### Your tasks
• 1. What are the headings the facial-oil text gives for its ways to incorporate oil into a routine?
• 2. Reproduce the stretch of the facial-oil text from "Coconut oil has" through "use during pregnancy.", word for word.

An impaired barrier spells trouble for the skin’s water content as a resilient barrier is essential to minimise transepidermal water loss (the process by which water is evaporated from the skin to the external environment), which can lead to dry, itchy skin. This highlights the importance of considering all the ways an ingredient may impact your skin.

Topical sesame seed oil is known to protect the skin from UV radiation whilst daily topical application of argan oil (which is composed of mono-unsaturated and saturated fatty acids) has been shown to improve skin elasticity and skin hydration by maintaining the capacity to hold water.

Here are some of the best ways to incorporate oil into your routine:

  • For an anti-ageing boost:

Enriched with anti-inflammatory and antioxidant properties, rosehip seed oil is rated highly for its ability to protect the skin against oxidative stress, along with the welcome bonuses of improvement in skin elasticity and boosted collagen production. Rosehip oil also contains vitamins A and C and has been found effective in evening out the skin tone and minimising the appearance of scarring.

As this is a dry oil that absorbs easily and doesn’t leave a greasy film on the skin, it’s a joy to apply and suitable for tackling a range of skin woes including acne breakouts. I also recommend grape seed oil-based Pestle & Mortar Retinoid Night Oil, if you are looking to diminish the appearance of fine lines and your skin is tolerant to actives.

  • As a ‘topcoat’ for oily skin:

If you’ve spent most of your skincare life trying to remove excess oil from your face, then adding oil to your routine seems counterproductive at best. But is there an oil that can help you to nourish your complexion without exacerbating your already oily skin?

The truth is that oily skin still needs moisture — what you do need is careful consideration about where you include oil in your routine and how you use it. You can add a protective layer to your skin’s moisture barrier by lightly patting on a few drops of facial oil.

This will help to seal in the moisturiser without overloading your skin. Rub two to three drops of a light oil such as Herbivore Lapis Balancing Facial Oil into the palm of your hands and gently pat (not massage) to help it stay at the top of your skin and keep its distance from your pores.

  • As a reparative treatment oil:

If a lack of humidity or over-exfoliating has left your skin compromised, a treatment oil can be a great way to replenish and repair your skin. Avocado oil is high in antioxidants and has been cited as an excellent source of moisture for dry, damaged, or chapped skin.

Research conducted on the effect of topical administration of avocado fruit extract on rats revealed faster healing, an increase in collagen synthesis and a decrease in the numbers of inflammatory cells during the wound healing process.

I also recommend applying an oil containing deeply hydrating coconut oil in the evening so that it can work whilst your skin rests. Coconut oil is a great budget-saving ingredient, with research finding that thanks to its high polyphenol and fatty acid content, cultured coconut extract has potent anti-inflammatory properties, which can assist the skin in addressing UVB irradiation induced inflammation.

Coconut oil has many at-home uses including body moisturisation, as a hot oil within hair masks, to restore chapped hands and feet and is suitable for use during pregnancy.

Alternatively, an oil containing skin-soothing lavender can also pacify an unsettled complexion overnight.

Nerdie Knowledge

Probiotics are naturally occurring microorganisms that live within and on the body. Whilst sun damage, diet and overuse of irritating skin products can throw the skin’s microbiome out of balance, probiotics such as Lactobacillus and Bifidobacterium can help the skin protect itself by creating an equilibrium that allows good bacteria to thrive and maximise skin health. Stabilising the microbiome helps to strengthen skin against environmental aggressors, improve signs of dryness, relieve discomfort and tightness, calm inflammation and restore a healthy pH balance to the skin’s surface. A probiotic and prebiotic regime can be particularly beneficial in adding balance for a person who also likes to include exfoliating acids and retinol products in the mix.

### Collected material

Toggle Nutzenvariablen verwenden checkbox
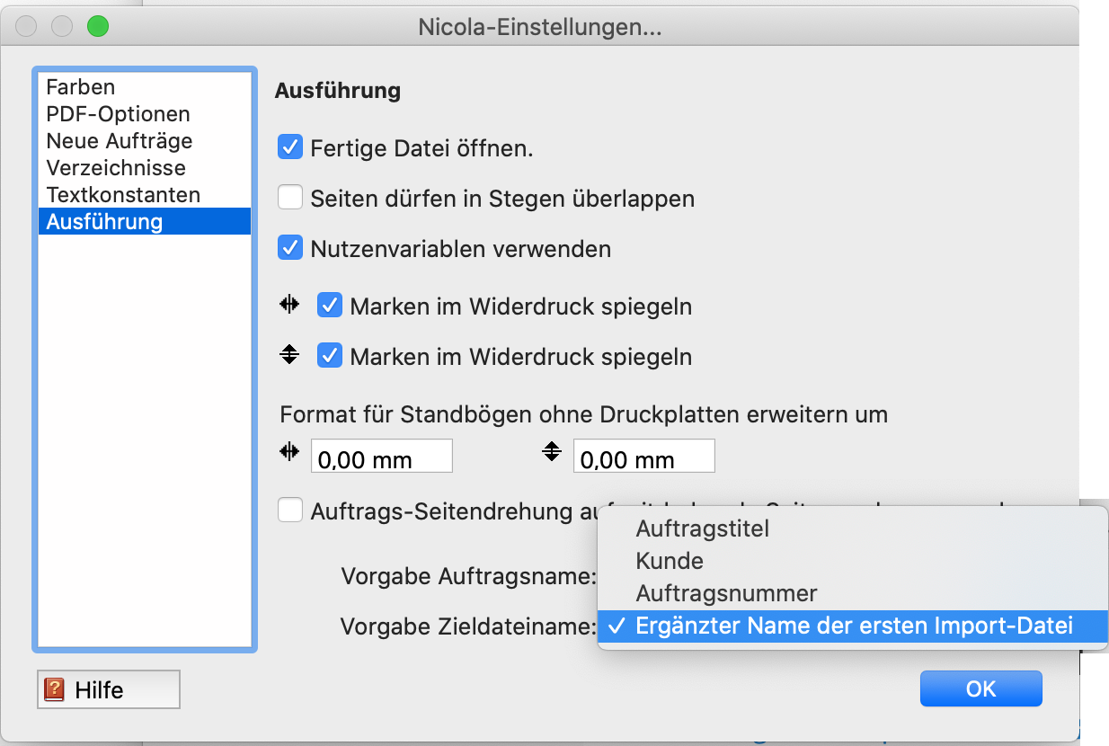[289, 247]
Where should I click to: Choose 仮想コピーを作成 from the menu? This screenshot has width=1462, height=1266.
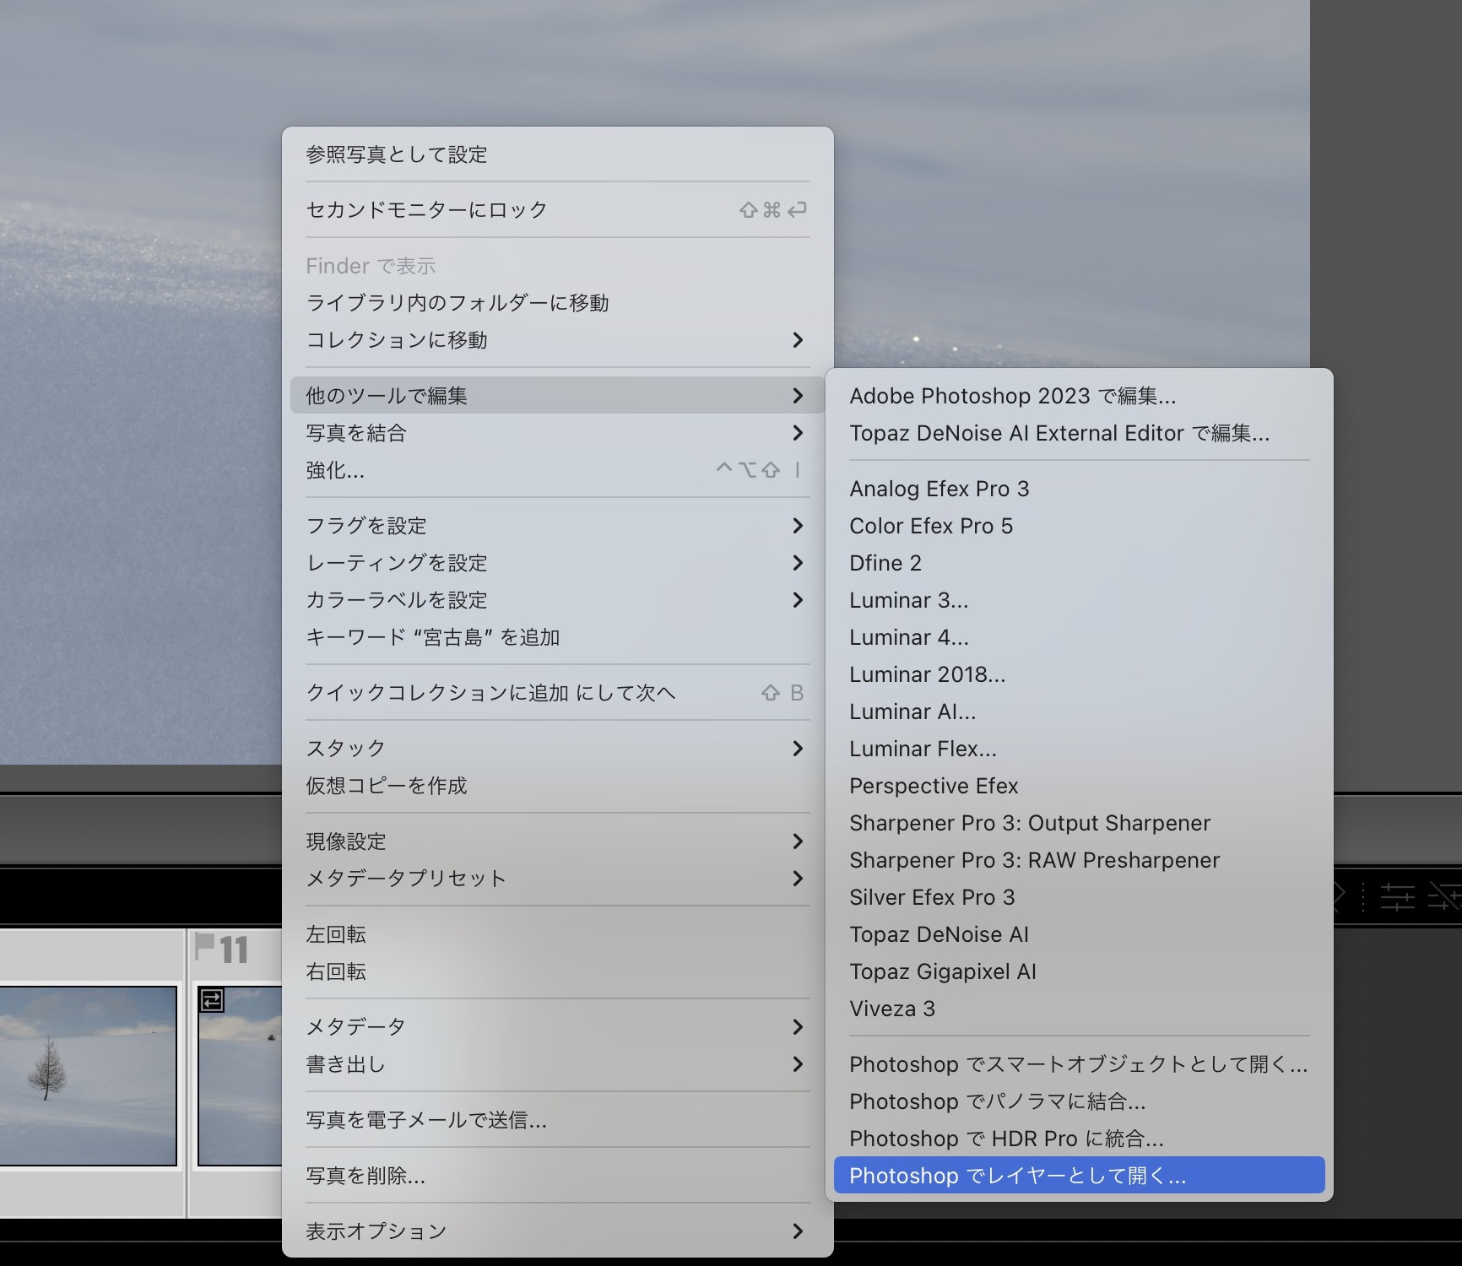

### Task-by-task results
• 1.
- For an anti-ageing boost
- As a ‘topcoat’ for oily skin
- As a reparative treatment oil

• 2.
Coconut oil has many at-home uses including body moisturisation, as a hot oil within hair masks, to restore chapped hands and feet and is suitable for use during pregnancy.